Two years later during the 2015-2016 term, the conservative justices placed Abood’s neck in the guillotine once more, its demise halted only by a curious twist of fate. Friedrichs v. California Teachers’ Association was virtually identical to Janus, except for the litigants’ state and profession. This time, a group of public school teachers argued that the fees violated their First Amendment rights as a form of compelled speech. The court’s conservatives seemed receptive to that stance during oral arguments. Public unions braced for the blow.

Then, in February 2016, Justice Antonin Scalia died suddenly, throwing the court’s docket into disarray. The other eight justices spent the remainder of the term wrestling with cases where they were evenly divided. (Under the court’s rules, a 4-4 verdict leaves the lower court’s ruling intact but doesn’t set any precedents for future cases. It’s as if the justices hadn’t taken the case at all.) In Friedrichs, the even split sent a clear signal: that all four of the court’s remaining conservative justices would vote to rule fair-share fees unconstitutional. With Scalia’s seat vacant, the fate of fair-share fees—and public unions’ finances—was bound to the results of the 2016 election.


In Wednesday’s ruling, Alito rejected the Abood’s reasoning point by point. The 1977 ruling’s fear of harming “labor peace,” he wrote, “cited no evidence that the pandemonium it imagined would result if agency fees were not allowed, and it is now clear that Abood’s fears were unfounded.” He also concluded that the free-rider problem could be solved by less onerous measures. “Individual non-members could be required to pay for [representation in disciplinary hearings] or could be denied union representation altogether,” he suggested as one example.

Alito noted that public unions that act as a workplace’s exclusive representative enjoy a “privileged position” when negotiating wages and conditions, as well as other special perks. Those advantages “greatly outweigh any extra burden imposed by the duty of providing fair representation for non-members,” he argued. Kagan countered that the majority had disregarded the long-term damage that free riders would have on unions’ health.

Without a fair-share agreement, the class of union non-members spirals upward. Employees (including those who love the union) realize that they can get the same benefits even if they let their memberships expire. And as more and more stop paying dues, those left must take up the financial slack (and anyway, begin to feel like suckers)—so they too quit the union. And when the vicious cycle finally ends, chances are that the union will lack the resources to effectively perform the responsibilities of an exclusive representative—or, in the worst case, to perform them at all.

Some state governments may favor a weaker bargaining partner, Kagan added, but others have valued a union that robustly represents government workers. “Abood respected that state interest; today’s majority fails even to understand it,” she wrote.

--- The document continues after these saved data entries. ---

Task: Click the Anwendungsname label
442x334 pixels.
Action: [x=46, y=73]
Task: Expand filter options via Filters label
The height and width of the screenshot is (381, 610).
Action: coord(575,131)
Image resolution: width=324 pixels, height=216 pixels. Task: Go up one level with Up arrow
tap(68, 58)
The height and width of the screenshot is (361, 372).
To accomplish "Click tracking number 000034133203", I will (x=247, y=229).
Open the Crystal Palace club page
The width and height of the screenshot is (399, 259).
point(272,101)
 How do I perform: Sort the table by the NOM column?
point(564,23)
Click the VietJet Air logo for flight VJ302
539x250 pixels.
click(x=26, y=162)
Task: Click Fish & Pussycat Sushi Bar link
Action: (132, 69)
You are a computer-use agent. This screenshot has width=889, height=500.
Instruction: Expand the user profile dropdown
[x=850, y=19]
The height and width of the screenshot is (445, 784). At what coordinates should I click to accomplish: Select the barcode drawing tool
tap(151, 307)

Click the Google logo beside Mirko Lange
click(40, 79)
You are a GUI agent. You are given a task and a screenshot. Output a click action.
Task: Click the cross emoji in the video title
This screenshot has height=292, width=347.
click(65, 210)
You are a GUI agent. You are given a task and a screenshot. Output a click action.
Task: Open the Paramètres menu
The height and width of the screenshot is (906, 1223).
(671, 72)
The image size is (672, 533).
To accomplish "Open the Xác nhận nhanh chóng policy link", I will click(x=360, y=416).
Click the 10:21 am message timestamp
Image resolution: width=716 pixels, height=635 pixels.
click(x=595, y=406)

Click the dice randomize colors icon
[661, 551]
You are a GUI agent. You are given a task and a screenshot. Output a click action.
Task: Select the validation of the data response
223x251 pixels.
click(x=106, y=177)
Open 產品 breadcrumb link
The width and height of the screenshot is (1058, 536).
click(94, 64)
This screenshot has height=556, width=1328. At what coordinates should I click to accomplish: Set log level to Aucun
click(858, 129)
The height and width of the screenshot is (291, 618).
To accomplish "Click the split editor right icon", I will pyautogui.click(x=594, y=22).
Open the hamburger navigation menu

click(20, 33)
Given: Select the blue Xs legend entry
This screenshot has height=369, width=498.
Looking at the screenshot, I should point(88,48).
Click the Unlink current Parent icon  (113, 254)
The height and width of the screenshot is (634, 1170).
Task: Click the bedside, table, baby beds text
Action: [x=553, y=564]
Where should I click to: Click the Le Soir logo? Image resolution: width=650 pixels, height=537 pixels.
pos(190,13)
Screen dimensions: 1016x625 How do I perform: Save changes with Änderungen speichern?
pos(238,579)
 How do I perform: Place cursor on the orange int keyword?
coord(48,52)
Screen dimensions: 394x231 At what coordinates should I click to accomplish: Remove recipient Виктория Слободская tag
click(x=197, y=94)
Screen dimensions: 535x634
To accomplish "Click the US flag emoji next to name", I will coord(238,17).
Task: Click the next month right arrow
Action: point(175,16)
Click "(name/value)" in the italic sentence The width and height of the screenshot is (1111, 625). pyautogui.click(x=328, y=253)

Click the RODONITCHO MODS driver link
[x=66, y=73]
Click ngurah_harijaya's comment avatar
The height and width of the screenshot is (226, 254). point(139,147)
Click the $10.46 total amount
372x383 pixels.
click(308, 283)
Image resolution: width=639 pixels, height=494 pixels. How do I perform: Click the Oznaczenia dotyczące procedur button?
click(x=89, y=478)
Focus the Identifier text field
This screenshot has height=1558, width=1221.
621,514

Kagan also took aim at a broader trend: “weaponizing” free-speech protections to strike down economic regulations disfavored by conservatives. She cited the court’s ruling 24 hours earlier in National Institute of Family and Life Advocates v. Becerra, where the same justices struck down a California law that required crisis pregnancy centers to post notices about abortion and state medical licensing. Anti-abortion groups decried the notices as unconstitutional compelled speech; the court’s conservatives agreed. In both that case and in Janus, Kagan said Wednesday, the court was “turning the First Amendment into a sword, and using it against workaday economic and regulatory policy” with potentially dire consequences for democratic governance.

“Speech is everywhere—a part of every human activity (employment, health care, securities trading, you name it),” she warned. “For that reason, almost all economic and regulatory policy affects or touches speech. So the majority’s road runs long. And at every stop are black-robed rulers overriding citizens’ choices. The First Amendment was meant for better things.”